[[ Records provided, beginning ]]
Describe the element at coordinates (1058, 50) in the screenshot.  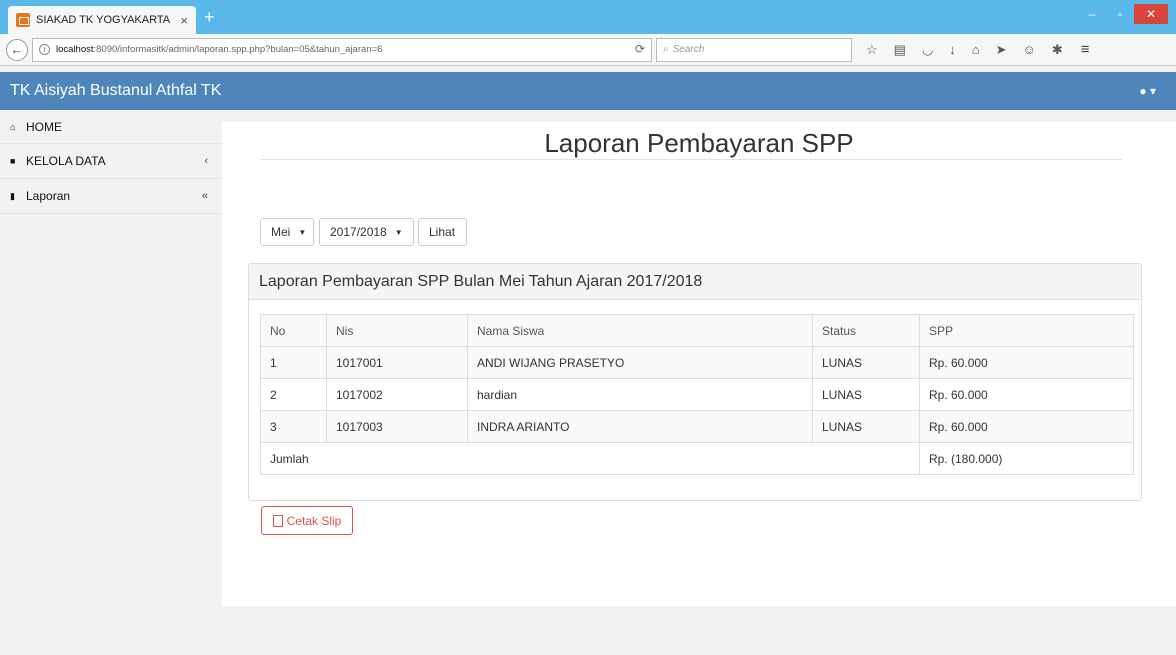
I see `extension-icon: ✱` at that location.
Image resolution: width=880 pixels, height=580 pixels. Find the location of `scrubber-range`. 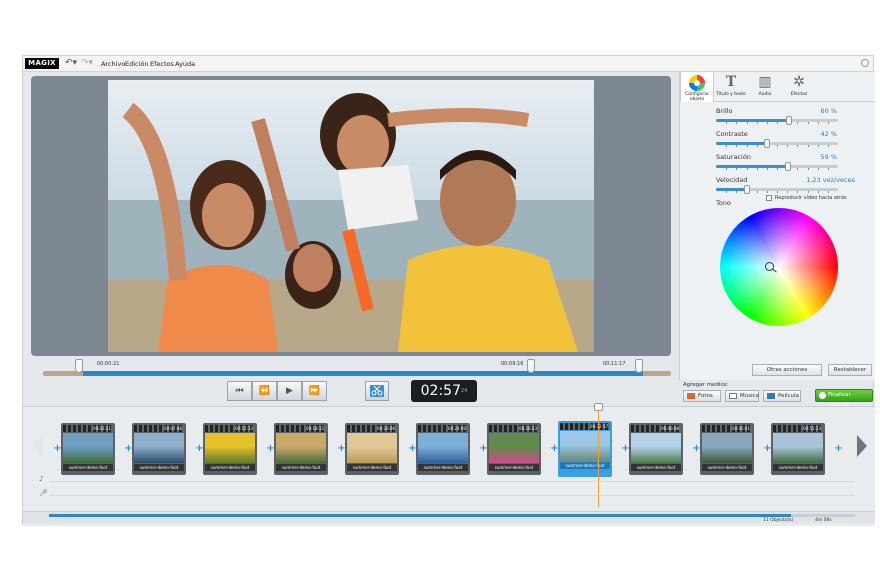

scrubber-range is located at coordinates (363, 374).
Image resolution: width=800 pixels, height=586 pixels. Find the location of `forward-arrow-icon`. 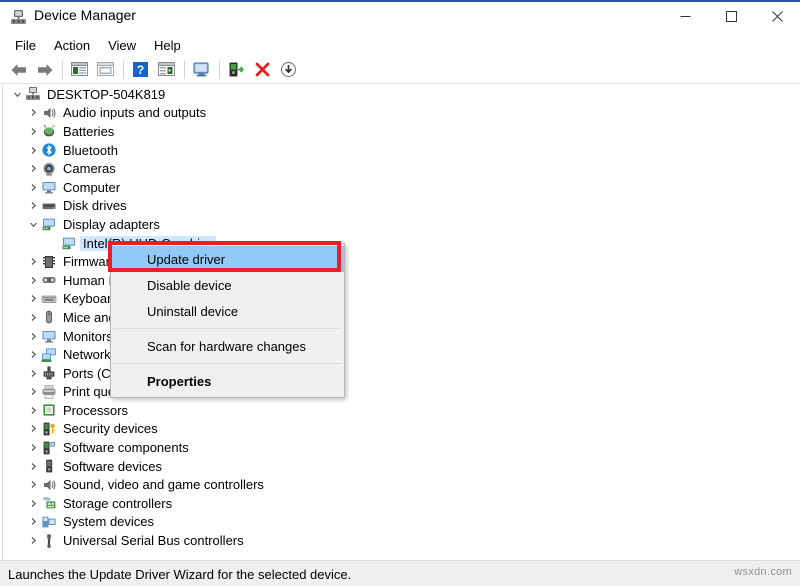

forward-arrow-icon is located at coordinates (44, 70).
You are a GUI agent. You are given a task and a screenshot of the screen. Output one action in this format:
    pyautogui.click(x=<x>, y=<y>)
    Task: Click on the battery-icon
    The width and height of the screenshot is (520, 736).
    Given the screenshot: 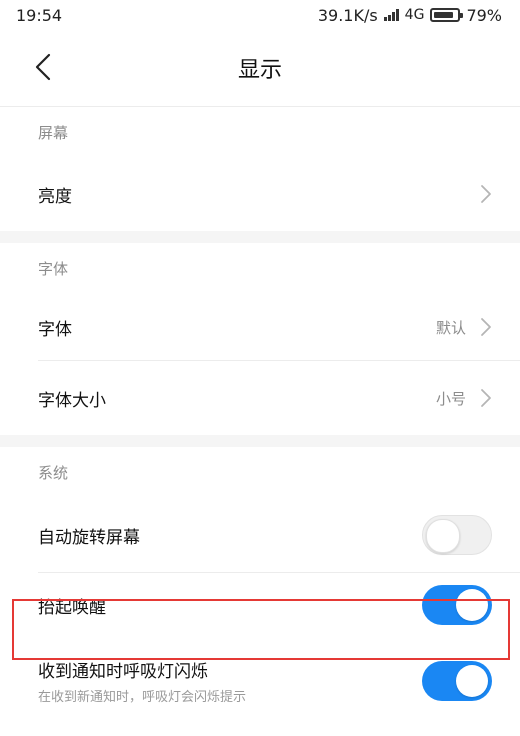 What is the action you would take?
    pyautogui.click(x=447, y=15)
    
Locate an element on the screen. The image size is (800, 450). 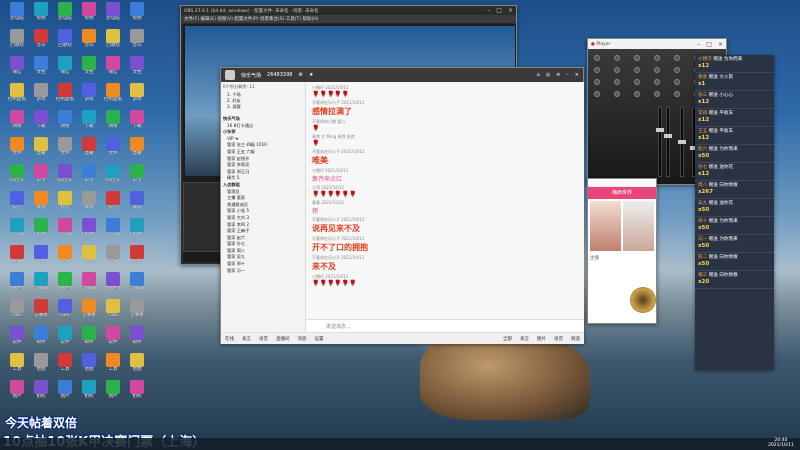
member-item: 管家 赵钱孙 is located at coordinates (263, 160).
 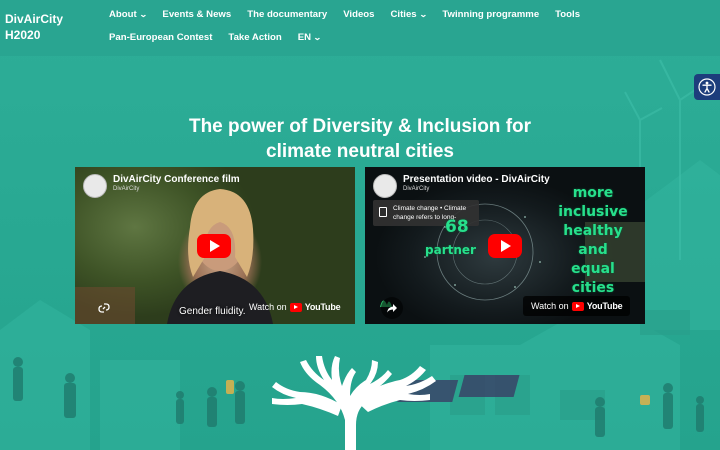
[[ Records provided, end ]]
> _Your goal_
Starting at the row that contains "Image resolution: width=880" and ending after the row that contains "forward-arrow-icon is located", render those rows as a CSV with the columns "prompt" and "answer": one line per row, each field quoted, with line breaks replaced by spaces. Leave out the pictures.

> _Reply to the exercise_
prompt,answer
"Image resolution: width=880 pixels, height=580 pixels. Find the location of `scrubber-range`.","scrubber-range is located at coordinates (363, 374)."
"Image resolution: width=800 pixels, height=586 pixels. Find the location of `forward-arrow-icon`.","forward-arrow-icon is located at coordinates (44, 70)."